WORK ORDER: Filter the entries, keeping every line with the string "computer".

RECORDS FOR PROCESSING: Begin

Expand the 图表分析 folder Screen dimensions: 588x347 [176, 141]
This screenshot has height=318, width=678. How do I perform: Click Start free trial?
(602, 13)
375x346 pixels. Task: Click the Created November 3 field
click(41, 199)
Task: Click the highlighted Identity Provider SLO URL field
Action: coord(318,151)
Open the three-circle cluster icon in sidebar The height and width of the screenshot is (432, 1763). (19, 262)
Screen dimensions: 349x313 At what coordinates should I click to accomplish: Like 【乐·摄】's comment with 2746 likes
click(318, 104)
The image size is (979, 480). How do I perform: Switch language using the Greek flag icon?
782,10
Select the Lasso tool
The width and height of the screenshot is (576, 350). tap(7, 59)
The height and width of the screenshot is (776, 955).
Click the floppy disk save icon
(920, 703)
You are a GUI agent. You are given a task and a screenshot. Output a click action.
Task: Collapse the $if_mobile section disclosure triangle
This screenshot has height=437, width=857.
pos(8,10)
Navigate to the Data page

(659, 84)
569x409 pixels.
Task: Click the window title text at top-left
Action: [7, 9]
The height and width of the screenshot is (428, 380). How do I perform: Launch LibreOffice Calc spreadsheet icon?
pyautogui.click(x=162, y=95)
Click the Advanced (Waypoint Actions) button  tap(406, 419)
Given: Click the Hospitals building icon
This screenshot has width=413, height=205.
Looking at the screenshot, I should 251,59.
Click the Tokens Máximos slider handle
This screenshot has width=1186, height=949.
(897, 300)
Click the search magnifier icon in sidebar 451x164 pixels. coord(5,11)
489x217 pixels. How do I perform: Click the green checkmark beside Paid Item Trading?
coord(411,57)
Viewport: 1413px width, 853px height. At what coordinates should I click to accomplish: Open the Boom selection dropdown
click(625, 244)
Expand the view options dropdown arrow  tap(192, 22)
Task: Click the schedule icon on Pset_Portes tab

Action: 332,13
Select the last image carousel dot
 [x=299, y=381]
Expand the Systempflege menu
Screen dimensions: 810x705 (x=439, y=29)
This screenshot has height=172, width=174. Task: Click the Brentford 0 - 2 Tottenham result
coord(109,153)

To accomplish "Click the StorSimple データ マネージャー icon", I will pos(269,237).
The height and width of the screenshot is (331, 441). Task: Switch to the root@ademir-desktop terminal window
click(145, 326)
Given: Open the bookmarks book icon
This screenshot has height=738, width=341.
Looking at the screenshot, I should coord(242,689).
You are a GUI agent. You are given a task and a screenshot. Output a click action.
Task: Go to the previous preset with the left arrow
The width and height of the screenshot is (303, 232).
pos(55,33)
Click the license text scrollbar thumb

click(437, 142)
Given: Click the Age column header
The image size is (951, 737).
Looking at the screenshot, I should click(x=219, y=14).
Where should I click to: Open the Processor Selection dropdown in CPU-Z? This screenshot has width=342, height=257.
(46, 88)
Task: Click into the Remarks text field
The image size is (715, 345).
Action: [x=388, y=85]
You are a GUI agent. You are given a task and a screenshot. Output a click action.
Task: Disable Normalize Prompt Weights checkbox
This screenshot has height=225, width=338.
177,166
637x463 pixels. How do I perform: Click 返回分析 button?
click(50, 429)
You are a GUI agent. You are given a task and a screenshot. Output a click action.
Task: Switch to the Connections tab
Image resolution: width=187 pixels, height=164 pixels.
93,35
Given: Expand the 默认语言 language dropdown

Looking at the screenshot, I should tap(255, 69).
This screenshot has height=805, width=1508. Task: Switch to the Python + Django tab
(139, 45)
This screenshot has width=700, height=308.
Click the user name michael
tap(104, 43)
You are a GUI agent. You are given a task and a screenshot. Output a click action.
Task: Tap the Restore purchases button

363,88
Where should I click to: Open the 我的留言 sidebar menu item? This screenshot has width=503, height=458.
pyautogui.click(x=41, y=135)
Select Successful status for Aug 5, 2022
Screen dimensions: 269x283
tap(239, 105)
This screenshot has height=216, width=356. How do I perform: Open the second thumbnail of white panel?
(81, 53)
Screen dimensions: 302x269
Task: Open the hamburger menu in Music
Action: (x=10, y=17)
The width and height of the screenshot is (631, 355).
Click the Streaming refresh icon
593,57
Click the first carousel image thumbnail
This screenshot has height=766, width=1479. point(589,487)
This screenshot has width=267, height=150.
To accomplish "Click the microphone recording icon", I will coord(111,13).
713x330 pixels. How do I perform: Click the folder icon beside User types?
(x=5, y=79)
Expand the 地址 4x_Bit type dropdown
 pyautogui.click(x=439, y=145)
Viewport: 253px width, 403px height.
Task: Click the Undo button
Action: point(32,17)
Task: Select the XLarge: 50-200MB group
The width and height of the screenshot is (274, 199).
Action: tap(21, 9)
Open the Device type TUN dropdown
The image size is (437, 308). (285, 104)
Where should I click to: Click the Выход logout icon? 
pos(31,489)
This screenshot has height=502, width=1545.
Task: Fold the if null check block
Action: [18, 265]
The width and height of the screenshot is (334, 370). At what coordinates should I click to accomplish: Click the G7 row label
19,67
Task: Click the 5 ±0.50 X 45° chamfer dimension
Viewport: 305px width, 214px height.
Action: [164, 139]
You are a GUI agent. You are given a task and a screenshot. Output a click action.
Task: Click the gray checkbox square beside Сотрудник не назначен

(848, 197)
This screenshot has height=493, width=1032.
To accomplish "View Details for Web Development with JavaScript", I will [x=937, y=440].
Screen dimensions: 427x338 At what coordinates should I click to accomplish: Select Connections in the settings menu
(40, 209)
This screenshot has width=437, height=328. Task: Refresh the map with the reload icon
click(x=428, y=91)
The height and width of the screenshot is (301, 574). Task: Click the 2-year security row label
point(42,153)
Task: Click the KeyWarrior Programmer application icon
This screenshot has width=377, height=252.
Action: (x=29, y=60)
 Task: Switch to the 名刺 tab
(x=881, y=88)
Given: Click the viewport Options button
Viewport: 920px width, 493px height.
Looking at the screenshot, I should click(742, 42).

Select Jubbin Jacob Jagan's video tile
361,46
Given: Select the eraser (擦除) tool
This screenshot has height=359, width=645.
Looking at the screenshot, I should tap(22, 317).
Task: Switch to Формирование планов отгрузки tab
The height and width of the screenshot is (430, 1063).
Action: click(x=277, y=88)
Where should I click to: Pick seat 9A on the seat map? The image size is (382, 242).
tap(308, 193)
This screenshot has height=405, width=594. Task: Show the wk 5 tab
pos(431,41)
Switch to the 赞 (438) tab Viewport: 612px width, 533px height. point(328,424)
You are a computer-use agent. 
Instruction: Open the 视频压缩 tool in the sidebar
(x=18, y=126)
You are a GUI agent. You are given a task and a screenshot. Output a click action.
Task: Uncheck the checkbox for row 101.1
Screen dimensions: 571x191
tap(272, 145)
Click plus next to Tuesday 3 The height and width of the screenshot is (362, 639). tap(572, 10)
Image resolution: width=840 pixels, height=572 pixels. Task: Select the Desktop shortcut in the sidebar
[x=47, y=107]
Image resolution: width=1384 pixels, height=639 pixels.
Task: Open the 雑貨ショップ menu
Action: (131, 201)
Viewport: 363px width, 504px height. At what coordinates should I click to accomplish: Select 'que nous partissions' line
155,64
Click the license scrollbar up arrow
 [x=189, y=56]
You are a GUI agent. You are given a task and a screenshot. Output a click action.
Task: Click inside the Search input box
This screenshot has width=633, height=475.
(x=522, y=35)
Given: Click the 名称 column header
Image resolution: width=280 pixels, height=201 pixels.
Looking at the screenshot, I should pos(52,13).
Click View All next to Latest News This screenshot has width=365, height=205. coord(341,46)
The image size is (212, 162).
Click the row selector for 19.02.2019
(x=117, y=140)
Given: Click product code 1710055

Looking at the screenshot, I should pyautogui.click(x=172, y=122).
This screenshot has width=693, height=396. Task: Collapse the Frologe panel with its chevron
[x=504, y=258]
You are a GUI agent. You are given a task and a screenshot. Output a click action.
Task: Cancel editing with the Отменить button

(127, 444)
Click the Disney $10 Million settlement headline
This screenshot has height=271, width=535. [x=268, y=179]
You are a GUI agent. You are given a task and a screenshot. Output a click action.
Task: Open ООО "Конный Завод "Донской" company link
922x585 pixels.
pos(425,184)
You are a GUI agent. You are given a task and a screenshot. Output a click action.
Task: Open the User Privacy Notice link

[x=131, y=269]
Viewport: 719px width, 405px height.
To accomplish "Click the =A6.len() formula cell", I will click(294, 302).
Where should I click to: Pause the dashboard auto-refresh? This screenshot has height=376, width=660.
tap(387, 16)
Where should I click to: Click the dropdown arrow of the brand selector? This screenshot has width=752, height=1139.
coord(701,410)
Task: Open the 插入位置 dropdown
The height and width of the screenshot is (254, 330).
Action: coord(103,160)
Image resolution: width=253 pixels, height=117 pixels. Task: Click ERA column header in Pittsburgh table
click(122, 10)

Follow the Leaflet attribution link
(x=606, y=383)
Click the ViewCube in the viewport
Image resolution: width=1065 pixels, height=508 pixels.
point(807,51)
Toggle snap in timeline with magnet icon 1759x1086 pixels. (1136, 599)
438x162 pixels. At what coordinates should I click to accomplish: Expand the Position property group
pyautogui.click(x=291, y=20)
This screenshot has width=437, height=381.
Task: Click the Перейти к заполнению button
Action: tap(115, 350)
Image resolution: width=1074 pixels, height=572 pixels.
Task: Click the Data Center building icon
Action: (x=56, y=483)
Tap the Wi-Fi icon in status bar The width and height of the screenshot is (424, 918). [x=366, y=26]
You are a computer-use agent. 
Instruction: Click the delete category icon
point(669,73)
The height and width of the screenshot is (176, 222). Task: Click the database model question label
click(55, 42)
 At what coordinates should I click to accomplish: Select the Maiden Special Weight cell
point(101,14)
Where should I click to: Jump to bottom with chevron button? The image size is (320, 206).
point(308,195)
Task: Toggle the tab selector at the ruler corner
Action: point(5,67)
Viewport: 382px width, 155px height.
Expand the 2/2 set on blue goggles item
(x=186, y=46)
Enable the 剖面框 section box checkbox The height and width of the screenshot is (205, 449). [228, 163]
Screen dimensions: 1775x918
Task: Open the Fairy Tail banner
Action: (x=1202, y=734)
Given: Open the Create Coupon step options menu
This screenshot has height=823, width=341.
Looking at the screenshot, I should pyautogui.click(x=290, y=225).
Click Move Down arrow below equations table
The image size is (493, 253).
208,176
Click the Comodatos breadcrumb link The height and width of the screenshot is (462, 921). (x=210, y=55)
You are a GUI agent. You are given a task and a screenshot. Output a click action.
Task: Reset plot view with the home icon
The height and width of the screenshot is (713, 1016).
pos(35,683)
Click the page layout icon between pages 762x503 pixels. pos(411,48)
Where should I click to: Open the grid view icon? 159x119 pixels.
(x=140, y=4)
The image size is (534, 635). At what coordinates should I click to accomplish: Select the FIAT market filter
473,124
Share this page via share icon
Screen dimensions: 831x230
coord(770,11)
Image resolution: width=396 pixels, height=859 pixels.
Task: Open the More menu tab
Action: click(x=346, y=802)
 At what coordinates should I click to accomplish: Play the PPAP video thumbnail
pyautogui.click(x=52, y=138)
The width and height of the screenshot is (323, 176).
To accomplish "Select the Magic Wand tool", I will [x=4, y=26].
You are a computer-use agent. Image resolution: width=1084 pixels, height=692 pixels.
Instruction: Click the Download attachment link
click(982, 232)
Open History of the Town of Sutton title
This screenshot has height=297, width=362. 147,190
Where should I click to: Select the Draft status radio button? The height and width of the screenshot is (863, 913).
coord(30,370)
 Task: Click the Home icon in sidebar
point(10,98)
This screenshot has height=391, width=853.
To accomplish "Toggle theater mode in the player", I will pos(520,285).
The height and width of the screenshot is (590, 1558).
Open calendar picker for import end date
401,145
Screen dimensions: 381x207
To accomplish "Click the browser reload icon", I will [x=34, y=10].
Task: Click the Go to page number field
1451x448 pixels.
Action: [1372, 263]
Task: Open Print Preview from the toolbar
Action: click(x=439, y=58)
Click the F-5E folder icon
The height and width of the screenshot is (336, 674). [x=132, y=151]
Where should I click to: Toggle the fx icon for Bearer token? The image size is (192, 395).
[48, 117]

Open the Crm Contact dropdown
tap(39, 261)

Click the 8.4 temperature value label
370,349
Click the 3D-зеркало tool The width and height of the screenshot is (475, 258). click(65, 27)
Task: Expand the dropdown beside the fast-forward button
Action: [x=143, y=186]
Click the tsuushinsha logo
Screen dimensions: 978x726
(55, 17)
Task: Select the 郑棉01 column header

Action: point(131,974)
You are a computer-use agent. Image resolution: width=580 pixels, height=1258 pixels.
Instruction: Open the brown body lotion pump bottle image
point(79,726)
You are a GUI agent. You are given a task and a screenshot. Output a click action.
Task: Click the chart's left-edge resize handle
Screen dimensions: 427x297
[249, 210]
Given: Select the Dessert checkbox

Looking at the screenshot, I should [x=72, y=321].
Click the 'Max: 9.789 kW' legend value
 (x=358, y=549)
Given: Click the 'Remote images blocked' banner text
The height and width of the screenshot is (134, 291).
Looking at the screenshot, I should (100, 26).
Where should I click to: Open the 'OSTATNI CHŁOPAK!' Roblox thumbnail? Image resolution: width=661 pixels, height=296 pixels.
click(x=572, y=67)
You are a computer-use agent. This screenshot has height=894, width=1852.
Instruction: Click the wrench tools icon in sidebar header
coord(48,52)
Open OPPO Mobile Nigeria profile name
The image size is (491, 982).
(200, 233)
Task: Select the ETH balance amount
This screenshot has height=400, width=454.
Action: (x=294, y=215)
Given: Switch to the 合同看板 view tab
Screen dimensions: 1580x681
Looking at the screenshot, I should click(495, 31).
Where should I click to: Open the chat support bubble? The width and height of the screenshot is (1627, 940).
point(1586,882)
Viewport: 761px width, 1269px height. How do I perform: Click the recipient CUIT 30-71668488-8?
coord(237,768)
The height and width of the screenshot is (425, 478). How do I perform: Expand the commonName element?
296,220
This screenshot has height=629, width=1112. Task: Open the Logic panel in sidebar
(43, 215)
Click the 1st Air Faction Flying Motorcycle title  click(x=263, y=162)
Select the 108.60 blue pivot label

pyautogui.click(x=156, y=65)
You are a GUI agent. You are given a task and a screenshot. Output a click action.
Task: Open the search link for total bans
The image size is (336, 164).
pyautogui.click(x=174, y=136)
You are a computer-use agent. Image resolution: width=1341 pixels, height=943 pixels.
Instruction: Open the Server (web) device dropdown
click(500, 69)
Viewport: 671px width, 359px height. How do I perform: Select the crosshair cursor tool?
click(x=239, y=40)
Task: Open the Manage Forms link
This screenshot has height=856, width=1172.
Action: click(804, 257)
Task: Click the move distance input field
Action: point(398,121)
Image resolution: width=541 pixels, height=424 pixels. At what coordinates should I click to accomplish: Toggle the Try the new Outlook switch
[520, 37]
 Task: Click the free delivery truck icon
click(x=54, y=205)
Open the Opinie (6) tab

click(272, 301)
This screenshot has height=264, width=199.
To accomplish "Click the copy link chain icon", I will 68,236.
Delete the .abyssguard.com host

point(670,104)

RECORDS FOR PROCESSING: End

ANSWER FOR THE TASK:
You are a computer-use agent. 
You are a computer-use agent. 
You are a computer-use agent. Image resolution: width=1084 pixels, height=692 pixels.
You are a computer-use agent. Image resolution: width=580 pixels, height=1258 pixels.
You are a computer-use agent. This screenshot has height=894, width=1852.
You are a computer-use agent. Image resolution: width=1341 pixels, height=943 pixels.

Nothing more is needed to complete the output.